=== Begin Enclosure ===

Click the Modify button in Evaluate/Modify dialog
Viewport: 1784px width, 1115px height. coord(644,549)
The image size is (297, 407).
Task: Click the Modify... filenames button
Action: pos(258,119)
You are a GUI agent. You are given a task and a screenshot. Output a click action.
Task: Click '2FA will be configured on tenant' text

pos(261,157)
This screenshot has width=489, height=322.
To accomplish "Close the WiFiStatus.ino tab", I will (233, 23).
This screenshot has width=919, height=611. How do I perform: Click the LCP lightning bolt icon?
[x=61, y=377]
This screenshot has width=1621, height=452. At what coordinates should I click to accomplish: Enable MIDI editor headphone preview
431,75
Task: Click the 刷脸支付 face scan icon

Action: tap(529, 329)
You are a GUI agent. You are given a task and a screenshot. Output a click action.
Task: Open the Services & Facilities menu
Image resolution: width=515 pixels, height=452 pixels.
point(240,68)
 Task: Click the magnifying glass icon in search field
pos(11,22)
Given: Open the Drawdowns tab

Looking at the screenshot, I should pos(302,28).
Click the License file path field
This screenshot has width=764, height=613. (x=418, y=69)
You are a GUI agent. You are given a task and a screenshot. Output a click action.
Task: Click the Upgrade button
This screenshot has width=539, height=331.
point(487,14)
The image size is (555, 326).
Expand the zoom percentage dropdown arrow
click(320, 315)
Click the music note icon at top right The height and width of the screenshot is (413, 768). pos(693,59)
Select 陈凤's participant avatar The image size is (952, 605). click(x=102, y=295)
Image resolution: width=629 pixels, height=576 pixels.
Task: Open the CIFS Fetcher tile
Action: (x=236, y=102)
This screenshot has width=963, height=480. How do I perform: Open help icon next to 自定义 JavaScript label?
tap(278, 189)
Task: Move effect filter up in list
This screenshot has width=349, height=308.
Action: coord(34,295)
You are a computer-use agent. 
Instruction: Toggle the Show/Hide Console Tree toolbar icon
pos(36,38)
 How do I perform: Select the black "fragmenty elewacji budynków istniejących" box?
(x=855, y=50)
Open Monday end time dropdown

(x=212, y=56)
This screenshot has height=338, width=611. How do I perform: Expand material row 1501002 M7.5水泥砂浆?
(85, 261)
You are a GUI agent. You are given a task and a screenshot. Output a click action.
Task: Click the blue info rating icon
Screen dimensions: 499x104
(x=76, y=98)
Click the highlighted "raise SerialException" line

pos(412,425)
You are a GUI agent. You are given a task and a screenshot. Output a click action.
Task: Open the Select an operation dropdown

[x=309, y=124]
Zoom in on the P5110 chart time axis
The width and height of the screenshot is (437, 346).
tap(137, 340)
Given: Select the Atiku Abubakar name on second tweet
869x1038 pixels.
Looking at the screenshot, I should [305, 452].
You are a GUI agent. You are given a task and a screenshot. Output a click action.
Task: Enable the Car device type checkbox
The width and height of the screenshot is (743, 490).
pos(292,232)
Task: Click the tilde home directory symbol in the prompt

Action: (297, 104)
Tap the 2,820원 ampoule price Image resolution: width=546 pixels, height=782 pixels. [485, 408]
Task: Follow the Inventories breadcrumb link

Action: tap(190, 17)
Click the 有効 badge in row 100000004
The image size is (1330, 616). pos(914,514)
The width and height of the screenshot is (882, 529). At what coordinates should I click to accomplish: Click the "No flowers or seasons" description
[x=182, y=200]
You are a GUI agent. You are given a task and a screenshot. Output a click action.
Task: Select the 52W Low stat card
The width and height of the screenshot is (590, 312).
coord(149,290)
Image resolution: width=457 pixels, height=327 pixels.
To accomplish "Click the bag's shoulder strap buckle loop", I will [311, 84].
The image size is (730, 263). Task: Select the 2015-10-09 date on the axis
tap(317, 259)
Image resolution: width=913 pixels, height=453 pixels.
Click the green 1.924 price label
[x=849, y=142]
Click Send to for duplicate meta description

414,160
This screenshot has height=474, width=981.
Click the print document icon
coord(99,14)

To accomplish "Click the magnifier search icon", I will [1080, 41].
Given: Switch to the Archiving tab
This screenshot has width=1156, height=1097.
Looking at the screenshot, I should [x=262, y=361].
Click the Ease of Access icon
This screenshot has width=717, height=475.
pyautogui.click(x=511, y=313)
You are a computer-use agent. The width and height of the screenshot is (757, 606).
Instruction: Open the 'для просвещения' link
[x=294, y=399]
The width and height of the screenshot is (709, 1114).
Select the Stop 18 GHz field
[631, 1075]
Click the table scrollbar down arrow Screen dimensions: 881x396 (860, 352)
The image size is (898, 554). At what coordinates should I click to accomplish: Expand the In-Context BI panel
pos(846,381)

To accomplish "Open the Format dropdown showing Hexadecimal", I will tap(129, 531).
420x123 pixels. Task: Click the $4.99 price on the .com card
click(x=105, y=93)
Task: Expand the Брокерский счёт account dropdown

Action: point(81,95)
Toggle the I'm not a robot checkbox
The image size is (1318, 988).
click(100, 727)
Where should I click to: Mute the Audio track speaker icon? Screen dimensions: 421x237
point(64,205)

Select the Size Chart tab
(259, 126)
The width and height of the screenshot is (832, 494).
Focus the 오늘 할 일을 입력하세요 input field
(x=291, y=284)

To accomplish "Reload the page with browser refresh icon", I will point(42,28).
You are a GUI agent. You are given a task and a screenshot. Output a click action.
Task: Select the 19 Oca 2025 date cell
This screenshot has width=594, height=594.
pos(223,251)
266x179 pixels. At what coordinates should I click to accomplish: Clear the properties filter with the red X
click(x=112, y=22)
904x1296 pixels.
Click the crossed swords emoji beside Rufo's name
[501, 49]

=== End Enclosure ===

◆ What you will do ◆
Every line of the listing is to be transcribed exactly.

◆ Reply ◆
Click the Modify button in Evaluate/Modify dialog
Viewport: 1784px width, 1115px height. coord(644,549)
The image size is (297, 407).
Task: Click the Modify... filenames button
Action: pos(258,119)
You are a GUI agent. You are given a task and a screenshot. Output a click action.
Task: Click '2FA will be configured on tenant' text

pos(261,157)
This screenshot has width=489, height=322.
To accomplish "Close the WiFiStatus.ino tab", I will (233, 23).
This screenshot has width=919, height=611. How do I perform: Click the LCP lightning bolt icon?
[x=61, y=377]
This screenshot has width=1621, height=452. At what coordinates should I click to accomplish: Enable MIDI editor headphone preview
431,75
Task: Click the 刷脸支付 face scan icon

Action: tap(529, 329)
You are a GUI agent. You are given a task and a screenshot. Output a click action.
Task: Open the Services & Facilities menu
Image resolution: width=515 pixels, height=452 pixels.
point(240,68)
 Task: Click the magnifying glass icon in search field
pos(11,22)
Given: Open the Drawdowns tab

Looking at the screenshot, I should pos(302,28).
Click the License file path field
This screenshot has width=764, height=613. (x=418, y=69)
You are a GUI agent. You are given a task and a screenshot. Output a click action.
Task: Click the Upgrade button
This screenshot has width=539, height=331.
point(487,14)
The image size is (555, 326).
Expand the zoom percentage dropdown arrow
click(320, 315)
Click the music note icon at top right The height and width of the screenshot is (413, 768). pos(693,59)
Select 陈凤's participant avatar The image size is (952, 605). click(x=102, y=295)
Image resolution: width=629 pixels, height=576 pixels.
Task: Open the CIFS Fetcher tile
Action: (x=236, y=102)
This screenshot has width=963, height=480. How do I perform: Open help icon next to 自定义 JavaScript label?
tap(278, 189)
Task: Move effect filter up in list
This screenshot has width=349, height=308.
Action: coord(34,295)
You are a computer-use agent. 
Instruction: Toggle the Show/Hide Console Tree toolbar icon
pos(36,38)
 How do I perform: Select the black "fragmenty elewacji budynków istniejących" box?
(x=855, y=50)
Open Monday end time dropdown

(x=212, y=56)
This screenshot has height=338, width=611. How do I perform: Expand material row 1501002 M7.5水泥砂浆?
(85, 261)
You are a GUI agent. You are given a task and a screenshot. Output a click action.
Task: Click the blue info rating icon
Screen dimensions: 499x104
(x=76, y=98)
Click the highlighted "raise SerialException" line

pos(412,425)
You are a GUI agent. You are given a task and a screenshot. Output a click action.
Task: Open the Select an operation dropdown

[x=309, y=124]
Zoom in on the P5110 chart time axis
The width and height of the screenshot is (437, 346).
tap(137, 340)
Given: Select the Atiku Abubakar name on second tweet
869x1038 pixels.
Looking at the screenshot, I should [305, 452].
You are a GUI agent. You are given a task and a screenshot. Output a click action.
Task: Enable the Car device type checkbox
The width and height of the screenshot is (743, 490).
pos(292,232)
Task: Click the tilde home directory symbol in the prompt

Action: (297, 104)
Tap the 2,820원 ampoule price Image resolution: width=546 pixels, height=782 pixels. [485, 408]
Task: Follow the Inventories breadcrumb link

Action: tap(190, 17)
Click the 有効 badge in row 100000004
The image size is (1330, 616). pos(914,514)
The width and height of the screenshot is (882, 529). At what coordinates should I click to accomplish: Click the "No flowers or seasons" description
[x=182, y=200]
You are a GUI agent. You are given a task and a screenshot. Output a click action.
Task: Select the 52W Low stat card
The width and height of the screenshot is (590, 312).
coord(149,290)
Image resolution: width=457 pixels, height=327 pixels.
To accomplish "Click the bag's shoulder strap buckle loop", I will [311, 84].
The image size is (730, 263). Task: Select the 2015-10-09 date on the axis
tap(317, 259)
Image resolution: width=913 pixels, height=453 pixels.
Click the green 1.924 price label
[x=849, y=142]
Click Send to for duplicate meta description

414,160
This screenshot has height=474, width=981.
Click the print document icon
coord(99,14)

To accomplish "Click the magnifier search icon", I will [1080, 41].
Given: Switch to the Archiving tab
This screenshot has width=1156, height=1097.
Looking at the screenshot, I should [x=262, y=361].
Click the Ease of Access icon
This screenshot has width=717, height=475.
pyautogui.click(x=511, y=313)
You are a computer-use agent. The width and height of the screenshot is (757, 606).
Instruction: Open the 'для просвещения' link
[x=294, y=399]
The width and height of the screenshot is (709, 1114).
Select the Stop 18 GHz field
[631, 1075]
Click the table scrollbar down arrow Screen dimensions: 881x396 (860, 352)
The image size is (898, 554). At what coordinates should I click to accomplish: Expand the In-Context BI panel
pos(846,381)

To accomplish "Open the Format dropdown showing Hexadecimal", I will tap(129, 531).
420x123 pixels. Task: Click the $4.99 price on the .com card
click(x=105, y=93)
Task: Expand the Брокерский счёт account dropdown

Action: point(81,95)
Toggle the I'm not a robot checkbox
The image size is (1318, 988).
click(100, 727)
Where should I click to: Mute the Audio track speaker icon? Screen dimensions: 421x237
point(64,205)

Select the Size Chart tab
(259, 126)
The width and height of the screenshot is (832, 494).
Focus the 오늘 할 일을 입력하세요 input field
(x=291, y=284)

To accomplish "Reload the page with browser refresh icon", I will point(42,28).
You are a GUI agent. You are given a task and a screenshot. Output a click action.
Task: Select the 19 Oca 2025 date cell
This screenshot has width=594, height=594.
pos(223,251)
266x179 pixels. At what coordinates should I click to accomplish: Clear the properties filter with the red X
click(x=112, y=22)
904x1296 pixels.
Click the crossed swords emoji beside Rufo's name
[501, 49]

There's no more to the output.